Una di quelle scommesse è stata proprio Pecco Bagnaia. “Eravamo a Brno nel 2013 – ricorda Uccio - ci siamo incontrati al camion Dainese dove Pecco era appena andato a riportare la tuta. Mi ha colpito la sua tristezza. Non era la prima volta che lo vedevo così". Un ragazzino di quell’età che era appena arrivato nel mondiale e che, però, aveva lo sguardo di uno che non ne poteva già inspiegabilmente più. Qualcosa che colpisce, soprattutto quando sei a caccia di talenti da far fiorire. Nel Cev – ricorda ancora Uccio - aveva brillato, ma in Italia aveva un po' perso la bussola. Così a Aragon, con Albi, abbiamo preso in disparte suo padre Pietro e gli abbiamo raccontato la nostra idea.

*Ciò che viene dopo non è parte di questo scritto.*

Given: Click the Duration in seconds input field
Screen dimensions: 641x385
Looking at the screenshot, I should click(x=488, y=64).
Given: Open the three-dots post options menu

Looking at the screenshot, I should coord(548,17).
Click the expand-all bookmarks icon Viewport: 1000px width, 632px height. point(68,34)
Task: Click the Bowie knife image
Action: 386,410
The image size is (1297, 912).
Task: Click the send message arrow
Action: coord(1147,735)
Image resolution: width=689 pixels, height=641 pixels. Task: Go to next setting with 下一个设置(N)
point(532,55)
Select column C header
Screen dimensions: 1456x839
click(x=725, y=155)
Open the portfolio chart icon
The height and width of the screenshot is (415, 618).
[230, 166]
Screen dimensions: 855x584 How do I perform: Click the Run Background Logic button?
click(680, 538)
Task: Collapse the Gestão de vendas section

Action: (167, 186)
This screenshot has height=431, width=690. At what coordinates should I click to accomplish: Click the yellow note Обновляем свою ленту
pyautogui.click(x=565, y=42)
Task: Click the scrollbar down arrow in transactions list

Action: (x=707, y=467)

I suoi occhi si illuminarono”.
L’idea, manco a dirlo, era quella di accogliere Pecco nel regno di Tavullia, di farlo entrare nella cerchia della VR46 e permettergli di allenarsi fianco a fianco con Valentino Rossi, cercando anche le migliori soluzioni per veder fiorire quel talento senza fare passi troppo azzardati. Il resto è storia, comprese le difficoltà del primo anno, il rapporto un po’ difficile con Romano Fenati (all’epoca compagno di squadra di Pecco) e la decisione di metterlo in sella alla Mahindra del Team Aspar. “Con quella moto – ricorda Uccio – ha vinto due GP e s’è garantito il passaggio in Moto2”. Lì, nella classe intermedia, Pecco ha vinto il titolo mondiale dopo un solo anno di gavetta e quando aveva già in tasca il passaggio in MotoGP con la Ducati del Team Pramac. “La Ducati – racconta ancora Uccio - aveva fretta di farlo firmare prima della stagione 2018, non ero convinto, temevo che lo destabilizzasse, fino a quando Pecco non venne a dirmi che sapeva cosa stava facendo e che nel 2019 voleva correre con la Ducati perché quello era il suo sogno di bambino. Mi promise che avrebbe dato comunque il 150% per portare a casa il titolo di Moto2. Quella promessa l’ha mantenuta”.
E’ da campione del mondo, infatti, che Pecco ha fatto il grande salto in MotoGP, nella squadra satellite di Ducati, prendendo le misure con la categoria dei campioni veri e riuscendo comunque a mettersi in luce. Tanto da convincere quelli di Borgo Panigale a dargli una opportunità in sella alla Desmosedici del team ufficiale con cui lo scorso anno ha chiuso da vicecampione del mondo. In attesa che mantenga, domenica a Valencia, una promessa che Pecco non ha ancora fatto a nessuno se non a se stesso: essere il primo italiano a vincere il mondiale su una moto italiana, 50 anni dopo Giacomo Agostini.